As computing has developed in the past decade, so has the potential to store and use information in the cloud. In recent times, suppliers have also chosen other systems that rely on blockchain and sensors to track drug supply and reduce the influx of counterfeit drugs.

Why has the use of RFID fluctuated over the past decade?

“First has been the cost”, says Franck Germain, VP marketing at Linxens, a global technology company that manufactures electronic components for security and identification, including RFID antennas and inlays. “Twenty years ago, the cost of implementing RFID tags and the ecosystem (software) was much more expensive than today. Solutions were also much more complex to implement [then], whereas today there are a lot of companies in the market offering multiple solutions.” 

He adds that in the early 2000s there were no set standards for RFID in the pharma industry, so the compatibility between systems was not guaranteed. There were also, and still are, some privacy concerns about what exactly is tracked and how data is used.
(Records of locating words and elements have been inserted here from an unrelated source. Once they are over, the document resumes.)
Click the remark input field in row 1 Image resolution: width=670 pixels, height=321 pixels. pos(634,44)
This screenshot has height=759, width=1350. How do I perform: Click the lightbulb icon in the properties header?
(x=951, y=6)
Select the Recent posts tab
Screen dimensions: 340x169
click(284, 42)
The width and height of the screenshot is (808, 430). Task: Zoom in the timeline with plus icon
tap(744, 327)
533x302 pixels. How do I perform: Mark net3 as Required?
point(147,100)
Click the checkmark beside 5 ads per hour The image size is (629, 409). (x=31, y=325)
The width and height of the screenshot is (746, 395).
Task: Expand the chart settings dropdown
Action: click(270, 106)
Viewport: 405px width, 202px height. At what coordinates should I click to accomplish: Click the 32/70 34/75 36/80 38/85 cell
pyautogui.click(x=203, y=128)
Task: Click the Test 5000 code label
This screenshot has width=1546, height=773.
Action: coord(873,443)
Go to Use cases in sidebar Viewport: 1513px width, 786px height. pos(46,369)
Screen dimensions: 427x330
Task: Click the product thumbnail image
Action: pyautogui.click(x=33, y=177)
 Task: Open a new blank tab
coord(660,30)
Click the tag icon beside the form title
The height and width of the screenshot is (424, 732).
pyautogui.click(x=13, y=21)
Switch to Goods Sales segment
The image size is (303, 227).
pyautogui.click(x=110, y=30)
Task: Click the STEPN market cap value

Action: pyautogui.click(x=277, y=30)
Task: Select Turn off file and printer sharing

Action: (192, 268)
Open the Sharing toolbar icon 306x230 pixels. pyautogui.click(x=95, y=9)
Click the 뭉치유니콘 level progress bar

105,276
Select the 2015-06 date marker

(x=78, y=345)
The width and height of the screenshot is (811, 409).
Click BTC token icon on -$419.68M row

Twenty years ago, the cost of implementing RFID tags and the ecosystem (software) was much more expensive than today.

Franck Germain, VP marketing at Linxens

In recent times, various global administrators have issued regulatory standards. The US Food and Drug Administration (FDA) has provided guidance for the use of RFID in the drug supply chain and to standardise the data format. In the US Drug Quality and Security Act (DSCSA), the FDA mandates that manufacturers and trading partners should have full interoperable electronic track and trace systems in place by November 2023. The European Medicines Agency (EMA) has produced similar recommendations, but with a focus on using RFID tags to track the movement of drugs through the supply chain, and instructed companies to implement appropriate security measures to protect patient privacy and prevent counterfeiting.

Cloud-based registries and RFID – a value-add?

“Every RFID vendor has their own version of a cloud-based system, so it is up to the customer to decide what features and benefits are important to them,” says Gwen Volpe, senior director, Medication Technology, Fresenius Kabi USA. Fresenius Kabi is a global healthcare company specialising in medicines and technologies for infusion, transfusion and clinical nutrition. 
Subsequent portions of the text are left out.